Berlin und Paris für EU-Vertragsänderung

Straßburg/Berlin (dpa) - Im Ringen um einen Weg aus der Schuldenkrise wollen Deutschland und Frankreich den Euro mit einer Änderung der EU-Verträge stabilisieren.

Vorschläge noch vor dem nächsten EU-Gipfel in zwei Wochen kündigten Bundeskanzlerin Angela Merkel und Frankreichs Staatspräsident Nicolas Sarkozy am Donnerstag bei einem Dreiertreffen mit dem neuen italienischen Regierungschef Mario Monti in Straßburg an. Den Vorschlägen der EU-Kommission für die Einführung von Eurobonds, die Kommissionspräsident José Manuel Barroso am Vortag vorgestellt hatte, erteilte Merkel erneut eine Abfuhr.

Als Reaktion auf die unverändert harte Haltung Deutschlands zu Eurobonds rutschte der deutsche Aktienindex Dax ins Minus. Kurzzeitig fiel der Dax um mehr als ein Prozent, nachdem er zuvor zeitweise mit fast zwei Prozent im Plus lag. Damit steuerte der deutsche Leitindex auf den neunten Verlusttag in Folge zu.

Beim Schuldensünder Portugal standen am Donnerstag für einen Tag fast alle Räder still. Mit einem der größten Streiks seit Jahrzehnten protestierten die Menschen gegen die Sparmaßnahmen der Regierung. Die Ratingagentur Fitch senkte die Kreditwürdigkeit Portugals auf Ramsch-Niveau herab.

Die Vorstellungen Frankreichs und Deutschlands über die Vertragsänderungen sollen in den nächsten Tagen vorgestellt werden. Merkel sagte, ihre ablehnende Haltung zu Eurobonds werde sie auch nicht als Gegenleistung für vertraglich geregelte Verschärfungen der Stabilitätskriterien aufgeben. „Es geht nicht um Leistung und Gegenleistung.“

Sarkozy machte deutlich, dass die Vorschläge für Vertragsänderungen „Teil eines Ganzen“ seien. Es sei nicht angebracht, Eurobonds vorzuschlagen, ohne über eine Wirtschaftsregierung zu sprechen und umgekehrt.
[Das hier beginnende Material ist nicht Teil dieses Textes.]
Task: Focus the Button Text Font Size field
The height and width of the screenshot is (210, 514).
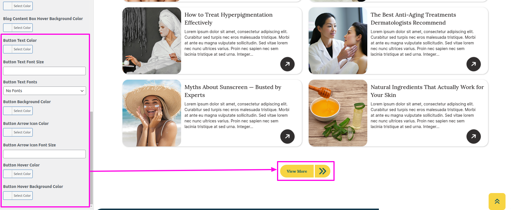Action: pyautogui.click(x=44, y=71)

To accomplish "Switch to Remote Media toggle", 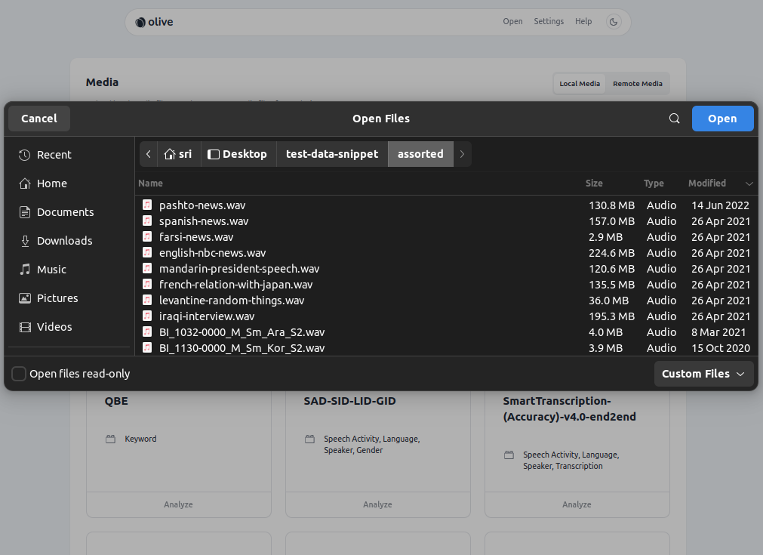I will (x=637, y=84).
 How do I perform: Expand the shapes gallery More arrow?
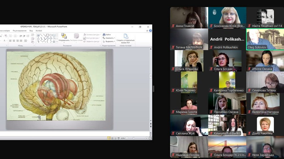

Einmütig unterstrichen die Regierungschefs der drei größten Euro-Länder Deutschland, Frankreich und Italien, die Europäische Zentralbank (EZB) nicht unter Druck setzen zu wollen. Zuletzt waren Forderungen immer lauter geworden, die EZB solle ihre Eingriffe am Anleihemarkt systematisch ausweiten, wogegen sich die Notenbank aber bislang sperrt.

Die Herabstufung der Kreditwürdigkeit Portugals durch die Ratingagentur Fitch trieb die Renditen von Euro-Krisenländern wieder nach oben. Aber auch am deutschen Anleihemarkt ließ sich das Misstrauen nach dem Schock über die mangelnde Nachfrage für eine Sechs-Milliarden-Staatsanleihe am Vortag nicht abschütteln.

Händler erklärten die anhaltende Nervosität mit der bislang erfolglosen Suche nach einer Lösung der Schuldenkrise. Ein Hauptstreitpunkt bleiben gemeinsame Anleihen aller Euro-Länder.

Deutlich unter Druck gerieten am Donnerstag portugiesische und irische Staatspapiere. Portugal und Irland werden derzeit mit Mitteln des Rettungsfonds EFSF gestützt, daher hat die Abwertung durch Fitch in der Praxis kaum Auswirkungen.

Einen kräftigen Schub mitten in der Schuldenkrise verliehen investitionsfreudige Verbraucher und Unternehmen der deutschen Wirtschaft. Die Unternehmer der gewerblichen Wirtschaft erwarten auch in den nächsten Monaten gute Geschäfte und ließen den ifo-Index, Deutschlands wichtigstes Konjunkturbarometer, erstmals nach vier Monaten wieder steigen.